## SET TASK A
Turn the rows that come after the talloc mailing-list exchange into a numbered list, omitting blank lines and leaving the pictures out.

———

To be honest, no, getting shared libs right is not really hard, it only
requires a bit of care for shared libraries specific needs, and clear
code dependencies. The problem with samba is that we have quite a bit of
spaghetti dependencies, and the only way to make useful libraries is to
untangle some of this code. I've been working slowly with Andrew to try
to unravel some of that, unfortunately I've been busy in the last year
or so, so my progress in this area has been very slow.

I've been working (asking mostly) for 2 years to Jelmer and Metze to
help me fix the samba4 build system so that code wouldn't be statically
linked to libraries, or even (horror) linked multiple times within the
samba4 binaries themselves. Unfortunately the build system is so
complicated only Jelmer and Metze seem to understand how it works, so
any fix depend on them getting involved and potentially the person who
wrote and understand some deep down code to provide hooks or to break
some internal dependency. It's long and tedious work, but not
conceptually hard.


The other issue, also not very hard but important, is that basic
libraries should try to avoid breaking the ABI as much as possible,
because a soname bump is not a solution if different inter-dependent
libraries can be rebuilt at different times. Any incompatible change of
a basic library requires rebuilding all packages linking to the previous
version, and an upgrade of the library. This is a real issue when the
number of libraries and packages dependent on a basic library start
growing.

Talloc, being a memory allocation library, is one such basic library
(but tdb, ldb, tevent are also there to a lesser extent), that is why I
strongly believe we should do all we can to keep the ABI stable.
If we are not willing to make the promise that we will do *all* we
possibly can to maintain library ABIs stable we are going to cause a lot
of problems to all users down the road.
Unfortunately we do not have much choice, we encouraged other people to
use these libraries. Openchange is one of the projects that totally
depends on these libraries, and any change in API/ABI is going to
negatively impact them. I am using them in sssd. Other people have said
or expressed the desire to use them.

So, where do we stand?
Can we take some responsibility not to break our users unless really
necessary ?


Simo.

--
Simo Sorce
Samba Team GPL Compliance Officer <simo@...>
Principal Software Engineer at Red Hat, Inc. <simo@...>


Re: the sorry saga of the talloc soname 'fix'

by tridge@samba.org :: Rate this Message:

Reply to Author | View Threaded | Show Only this Message

Hi Simo,

If you want the binary backward compatibility stuff in your RedHat
packages of talloc, then please add it there. Keep it for as many
years as you think it is needed. Maintain those changes in whatever
way you want.

I will try to keep API compatibility in lib/talloc in Samba as far as
is reasonably possible without compromising the code. I don't promise
the API won't ever change. I certainly don't promise the ABI won't
change.

———

## SET TASK B
Reproduce word for word the stretch of the talloc mailing-list exchange above from "Unfortunately we do" through "do we stand?".

———

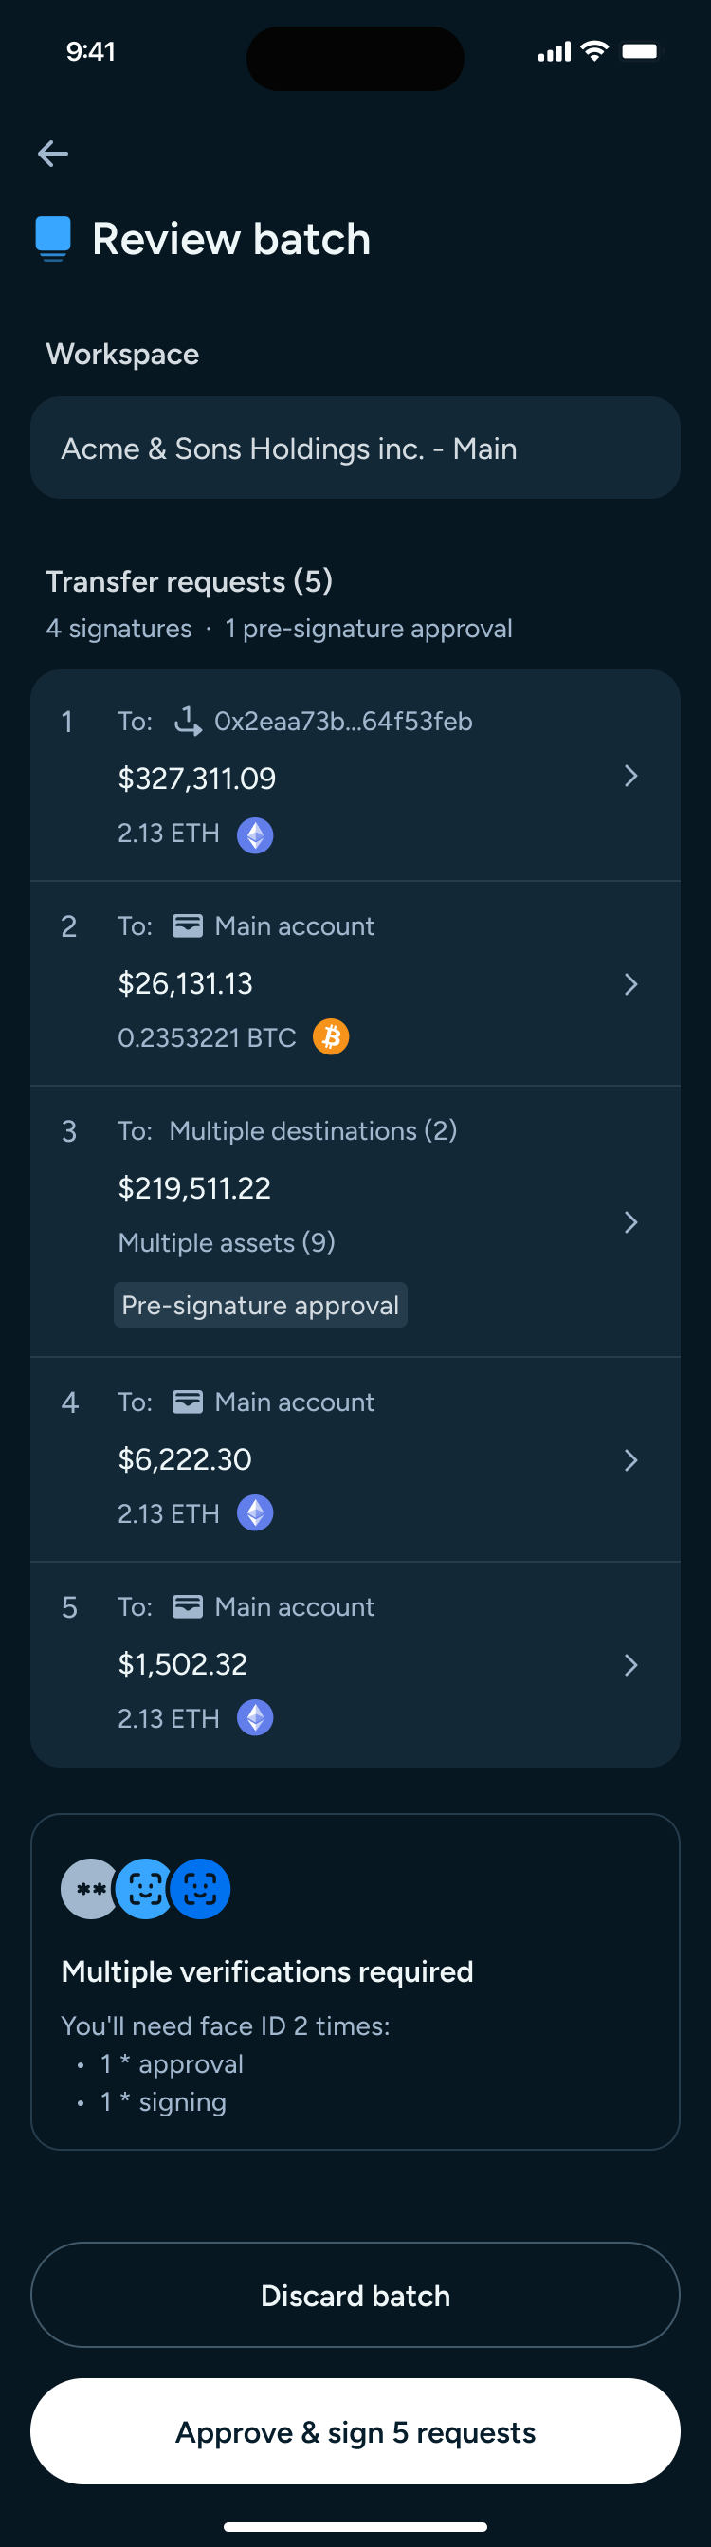Tap Approve & sign 5 requests button
Viewport: 711px width, 2547px height.
click(355, 2431)
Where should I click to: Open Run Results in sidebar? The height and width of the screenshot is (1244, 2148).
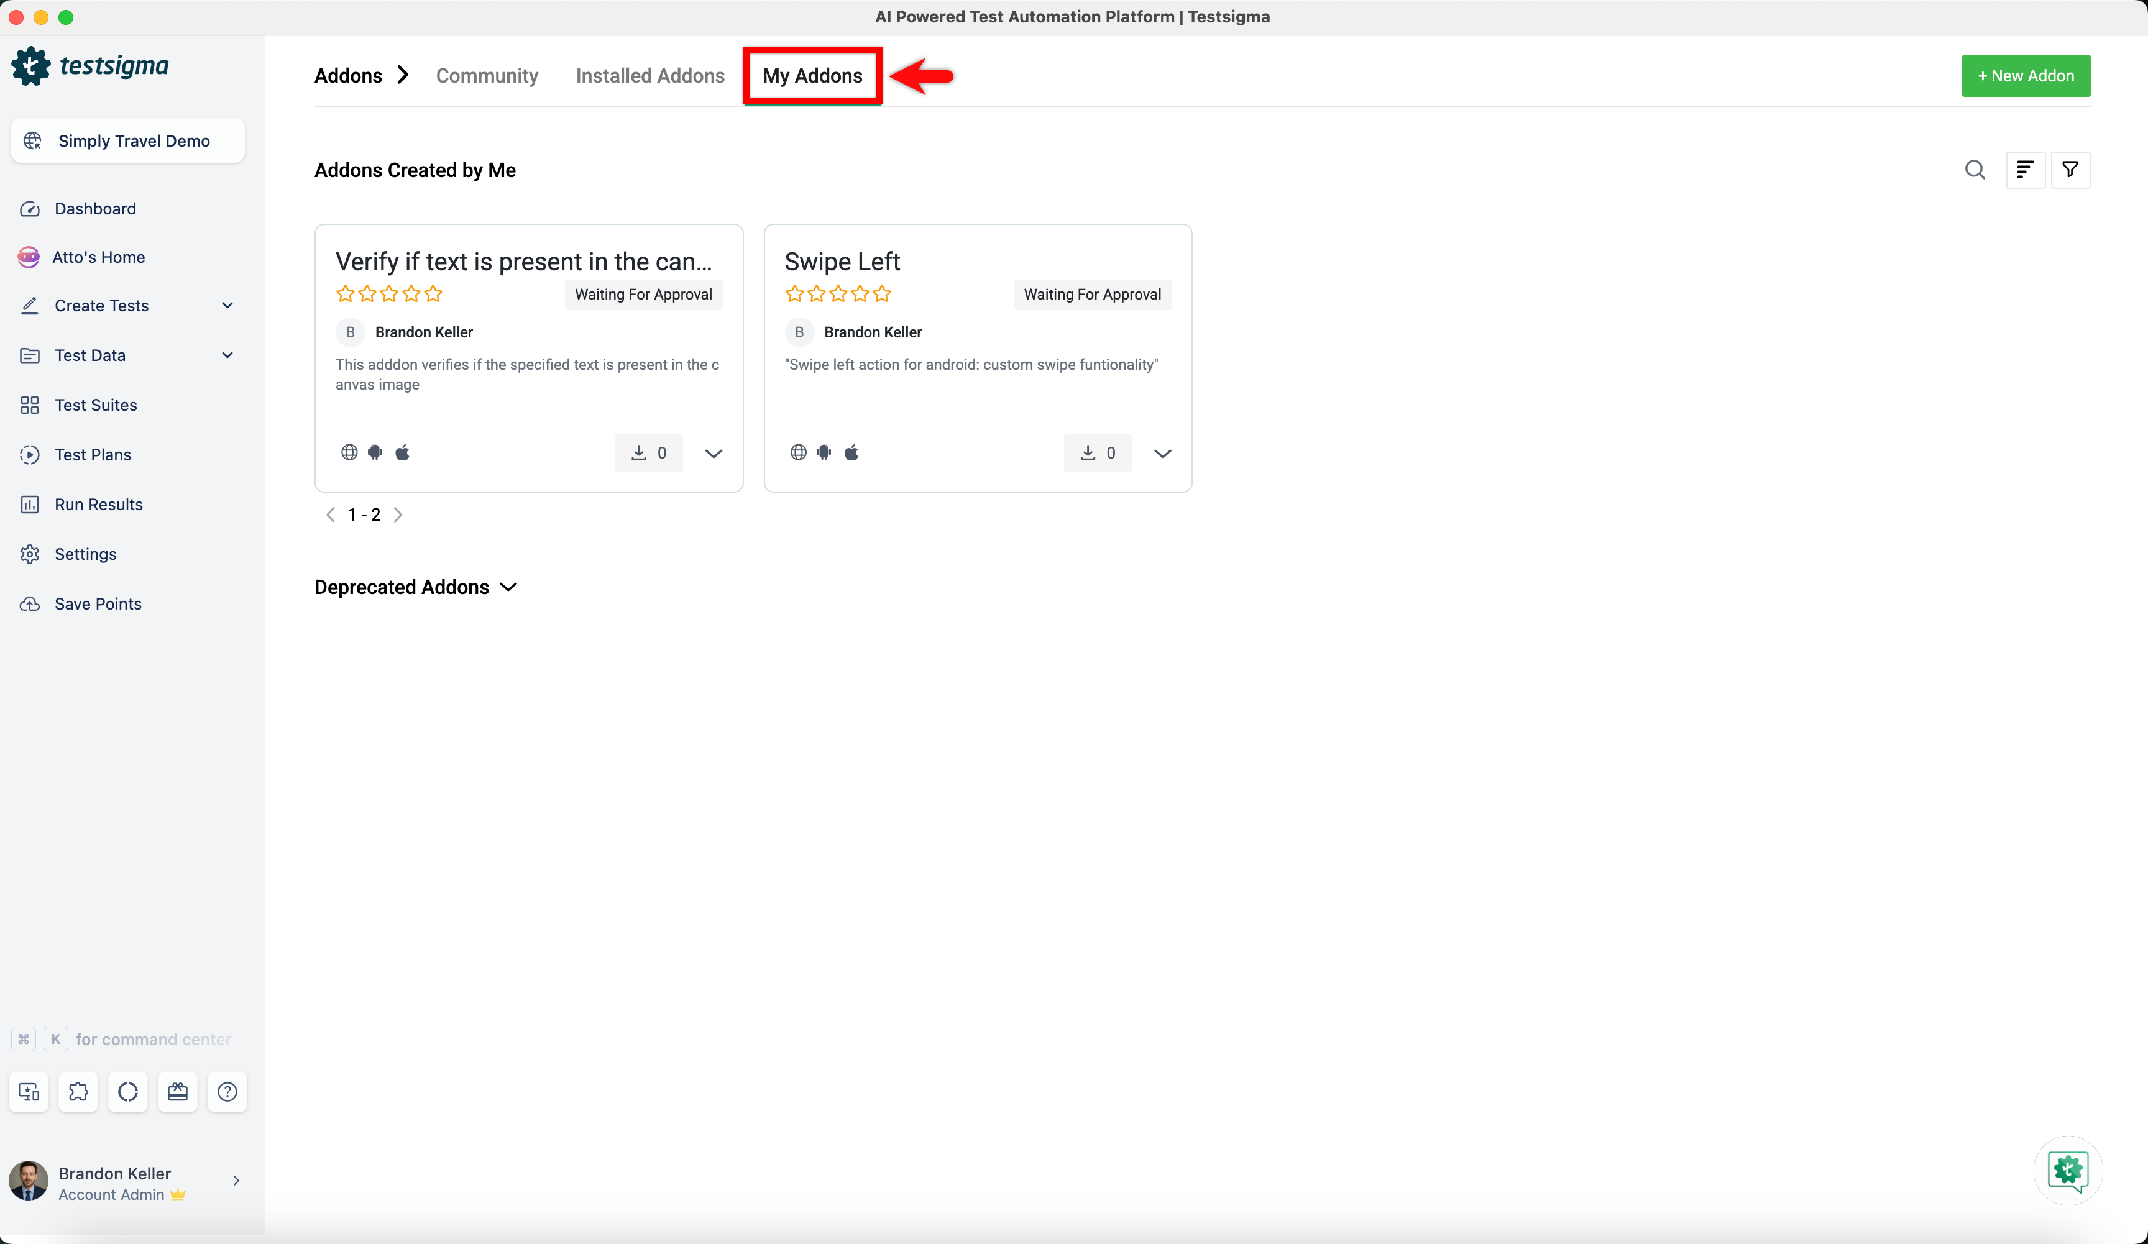coord(98,504)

———

## TASK OUTPUT A
1. Tap Approve & sign 5 requests button
2. Viewport: 711px width, 2547px height.
3. click(355, 2431)
4. Where should I click to: Open Run Results in sidebar? The height and width of the screenshot is (1244, 2148).
5. coord(98,504)

## TASK OUTPUT B
Unfortunately we do not have much choice, we encouraged other people to
use these libraries. Openchange is one of the projects that totally
depends on these libraries, and any change in API/ABI is going to
negatively impact them. I am using them in sssd. Other people have said
or expressed the desire to use them.

So, where do we stand?